HAST + ZFS self healing? Hot spares?

Wed May 18 08:37:59 UTC 2011

On 2011-05-18 09:59, Daniel Kalchev wrote:
> Your idea is to have hot standby server, to replace the primary, 
> should the primary fail (hardware-wise)?
> You need probably CAPR in addition to HAST in order to maintain the 
> same shared IP address.
Yes, CARP would be required to handle the actual failover.
>> Initially, my thoughts land on simply creating HAST resources for the 
>> corresponding pairs of disks and SSDs in servers A and B, and then 
>> using these HAST resources to make up the ZFS pool.
> This would be the most natural decision, especially if you have 
> identical hardware on both servers.
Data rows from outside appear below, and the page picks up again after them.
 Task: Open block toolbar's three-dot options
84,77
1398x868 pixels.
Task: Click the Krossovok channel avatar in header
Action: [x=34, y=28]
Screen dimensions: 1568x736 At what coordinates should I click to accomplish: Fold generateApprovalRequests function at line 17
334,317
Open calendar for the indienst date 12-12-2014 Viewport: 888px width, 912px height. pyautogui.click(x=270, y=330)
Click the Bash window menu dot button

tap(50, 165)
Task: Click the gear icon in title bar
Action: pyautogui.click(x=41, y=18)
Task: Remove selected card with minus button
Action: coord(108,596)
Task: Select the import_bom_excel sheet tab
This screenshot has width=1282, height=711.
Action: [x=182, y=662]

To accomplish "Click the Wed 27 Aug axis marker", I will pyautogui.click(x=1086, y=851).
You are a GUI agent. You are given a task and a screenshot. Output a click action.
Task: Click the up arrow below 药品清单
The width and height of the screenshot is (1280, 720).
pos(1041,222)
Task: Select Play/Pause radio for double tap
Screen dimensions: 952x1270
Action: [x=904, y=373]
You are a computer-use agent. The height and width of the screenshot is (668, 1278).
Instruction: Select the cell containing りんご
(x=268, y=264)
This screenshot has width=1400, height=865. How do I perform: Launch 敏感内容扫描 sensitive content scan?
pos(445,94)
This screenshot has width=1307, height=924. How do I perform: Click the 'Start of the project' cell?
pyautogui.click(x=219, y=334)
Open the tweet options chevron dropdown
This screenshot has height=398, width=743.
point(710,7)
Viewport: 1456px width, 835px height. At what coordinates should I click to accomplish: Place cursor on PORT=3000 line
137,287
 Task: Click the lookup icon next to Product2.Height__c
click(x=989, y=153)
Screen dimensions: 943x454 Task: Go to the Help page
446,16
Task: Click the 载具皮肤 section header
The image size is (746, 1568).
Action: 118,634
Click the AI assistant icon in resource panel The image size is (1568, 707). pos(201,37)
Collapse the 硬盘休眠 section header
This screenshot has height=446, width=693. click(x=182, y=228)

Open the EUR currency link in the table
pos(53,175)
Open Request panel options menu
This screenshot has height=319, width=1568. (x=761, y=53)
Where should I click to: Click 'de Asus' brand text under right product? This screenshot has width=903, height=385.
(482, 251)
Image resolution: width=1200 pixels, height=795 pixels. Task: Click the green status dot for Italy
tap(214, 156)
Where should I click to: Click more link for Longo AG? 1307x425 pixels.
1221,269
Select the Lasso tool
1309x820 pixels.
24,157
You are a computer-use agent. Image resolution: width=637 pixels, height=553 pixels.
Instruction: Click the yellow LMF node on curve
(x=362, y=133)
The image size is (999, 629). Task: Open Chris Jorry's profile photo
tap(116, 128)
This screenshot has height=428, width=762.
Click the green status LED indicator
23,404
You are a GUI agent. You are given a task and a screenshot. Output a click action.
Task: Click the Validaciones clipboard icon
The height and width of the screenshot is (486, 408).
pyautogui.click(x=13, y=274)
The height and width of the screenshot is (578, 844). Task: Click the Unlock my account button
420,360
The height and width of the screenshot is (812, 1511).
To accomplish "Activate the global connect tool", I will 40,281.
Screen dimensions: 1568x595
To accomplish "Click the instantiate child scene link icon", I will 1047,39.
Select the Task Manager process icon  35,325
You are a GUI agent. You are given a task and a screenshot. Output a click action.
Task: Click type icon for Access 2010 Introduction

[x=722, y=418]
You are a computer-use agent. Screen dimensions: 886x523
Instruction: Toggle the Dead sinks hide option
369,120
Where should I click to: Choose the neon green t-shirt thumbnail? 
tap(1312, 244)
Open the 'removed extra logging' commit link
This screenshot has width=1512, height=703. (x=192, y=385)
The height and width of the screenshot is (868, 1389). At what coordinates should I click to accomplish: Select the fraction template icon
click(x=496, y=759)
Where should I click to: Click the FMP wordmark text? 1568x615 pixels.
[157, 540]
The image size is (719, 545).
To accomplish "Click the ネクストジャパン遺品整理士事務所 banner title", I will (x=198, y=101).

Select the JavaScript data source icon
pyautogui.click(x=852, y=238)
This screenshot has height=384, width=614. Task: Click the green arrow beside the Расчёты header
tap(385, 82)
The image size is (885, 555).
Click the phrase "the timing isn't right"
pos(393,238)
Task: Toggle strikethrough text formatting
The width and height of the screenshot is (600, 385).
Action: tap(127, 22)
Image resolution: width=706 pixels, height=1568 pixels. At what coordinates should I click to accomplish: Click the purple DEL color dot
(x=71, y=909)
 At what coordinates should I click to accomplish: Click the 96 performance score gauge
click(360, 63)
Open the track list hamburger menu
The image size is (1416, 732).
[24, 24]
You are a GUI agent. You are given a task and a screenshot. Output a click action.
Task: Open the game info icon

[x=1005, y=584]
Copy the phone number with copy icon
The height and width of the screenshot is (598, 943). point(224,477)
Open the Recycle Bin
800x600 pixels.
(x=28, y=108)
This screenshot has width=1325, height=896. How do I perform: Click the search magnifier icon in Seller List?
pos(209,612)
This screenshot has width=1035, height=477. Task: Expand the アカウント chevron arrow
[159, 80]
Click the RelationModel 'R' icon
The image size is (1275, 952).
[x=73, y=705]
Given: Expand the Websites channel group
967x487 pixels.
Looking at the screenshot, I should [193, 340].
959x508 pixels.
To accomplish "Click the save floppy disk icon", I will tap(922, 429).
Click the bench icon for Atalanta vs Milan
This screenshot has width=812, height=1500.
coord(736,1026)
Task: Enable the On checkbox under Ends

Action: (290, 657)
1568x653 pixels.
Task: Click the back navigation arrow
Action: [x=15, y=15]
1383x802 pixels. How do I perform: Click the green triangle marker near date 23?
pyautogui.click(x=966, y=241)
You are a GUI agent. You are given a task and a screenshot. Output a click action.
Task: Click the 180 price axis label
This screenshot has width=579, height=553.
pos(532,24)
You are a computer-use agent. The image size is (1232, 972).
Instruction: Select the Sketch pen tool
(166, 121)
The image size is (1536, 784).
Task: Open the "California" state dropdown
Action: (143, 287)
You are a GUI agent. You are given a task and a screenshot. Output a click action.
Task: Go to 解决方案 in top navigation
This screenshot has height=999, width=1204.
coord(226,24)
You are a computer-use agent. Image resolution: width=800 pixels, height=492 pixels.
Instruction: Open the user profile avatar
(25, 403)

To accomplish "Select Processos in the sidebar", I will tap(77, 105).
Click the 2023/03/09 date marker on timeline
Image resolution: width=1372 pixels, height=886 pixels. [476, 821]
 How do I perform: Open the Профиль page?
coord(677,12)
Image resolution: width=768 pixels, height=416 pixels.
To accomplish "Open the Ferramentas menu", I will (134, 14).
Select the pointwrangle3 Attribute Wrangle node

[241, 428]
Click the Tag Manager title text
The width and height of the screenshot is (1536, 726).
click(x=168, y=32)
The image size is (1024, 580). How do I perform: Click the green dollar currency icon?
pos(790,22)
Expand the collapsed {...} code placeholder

Let's call this variant 1.
>
> Variant 2, would be to create local ZFS pools (as you already have) 
> and then create ZVOLs there, that are managed by HAST. Then, you will 
> use the HAST provider  for whatever storage needs you have. 
> Performance might not be what you expect and you need to trust HAST 
> for the checksuming.
This is a really neat idea, and it is going to be a ton easier to 
configure than anything else.

This would mean that you'd be running a stack looking like:
- ZFS on top of:
- One HAST resource on top of:
- Two ZVOLs, each on top of:
- ZFS on top of:
- Local storage (mirrored by zfs)

This still means data will be mirrored twice - stored on 4 HDDs, though, 
but the configuration will be a ton cleaner than managing a 20-resource 
HAST configuration monstrosity.

It would be an option to run VMFS on top exporting it over ISCSI rather 
than running ZFS on top exporting it over NFS. I have a feeling that 
might be less overhead in the end. Although it's less convenient from a 
management point of view (unless FreeBSD has gained the ability to mount 
VMFS while I wasn't looking)
>> 2. ZFS self-healing. As far as I understand it, ZFS does 
>> self-healing, in that all data is checksummed, and if one disk in a 
>> mirror happens to contain corrupted data, ZFS will re-read the same 
>> data from the other disk in the ZFS mirror. I don't see any way this 
>> could work in a configuration where ZFS is not mirroring itself, but 
>> rather, running on top of HAST, currently. Am I wrong about this? Or 
>> is there any way to achieve this same self-healing effect except with 
>> HAST?
> HAST is simple mirror. It only makes sure blocks on the local and 
> remove drives contains the same data. I do not believe it has strong 
> enough checksuming to compare with ZFS. Therefore, your best bet is to 
> use ZFS on top of HAST for best data protection.
Does it actually make sure the blocks on the local and remote drives 
contain the same data, though? I don't remember reading anything about a 
cross-check between the two drives in case of data corruption like ZFS 
does. Although in your described "variant 2" this won't be a problem.
> In your example, you will need to create 20 HAST resources, out of 
> each disk. Then create ZFS on top of these HAST resources. ZFS will 
> then be able to heal itself in case there are inconsistencies with 
> data on the HAST resources (for whatever reason).
>
> Some reported they used HAST for the SLOG as well. I do not know if 
> using HAST for the L2ARC makes any sense. On failure you will import 
> the pool on the slave node and this will wipe the L2ARC anyway.
Yes, running HAST on L2ARC doesn't make much sense, I'd have to run HAST 
on the ZIL though if I opted for Variant 1 (which I don't think I will).
>> I mean, ideally, ZFS would have a really neat synchronous replication 
>> feature built into it. Or ZFS could be HAST-aware, and know how to 
>> ask HAST to bring it a copy of a block of data on the remote block 
>> device in a HAST mirror in case the checksum on the local block 
>> device doesn't match. Or HAST would itself have some kind of 
>> block-level checksums, and do self-healing itself. (This would 
>> probably be the easiest to implement. The secondary site could even 
>> continually be reading the same data as the primary site is, merely 
>> to check the checksums on disk, not to send it over the wire. It's 
>> not like it's doing anything else useful with that untapped read 
>> performance.)
> With HAST, no (hast) storage providers exist on the secondary node. 
> Therefore, you cannot do any I/O on the secondary node, until it 
> becomes primary.
I did not mean accessing any of the storage on the secondary node 
itself, I meant accessing the blocks *as stored on the secondary node* 
on the primary node.

HAST will already do this in case of a read error on the primary node.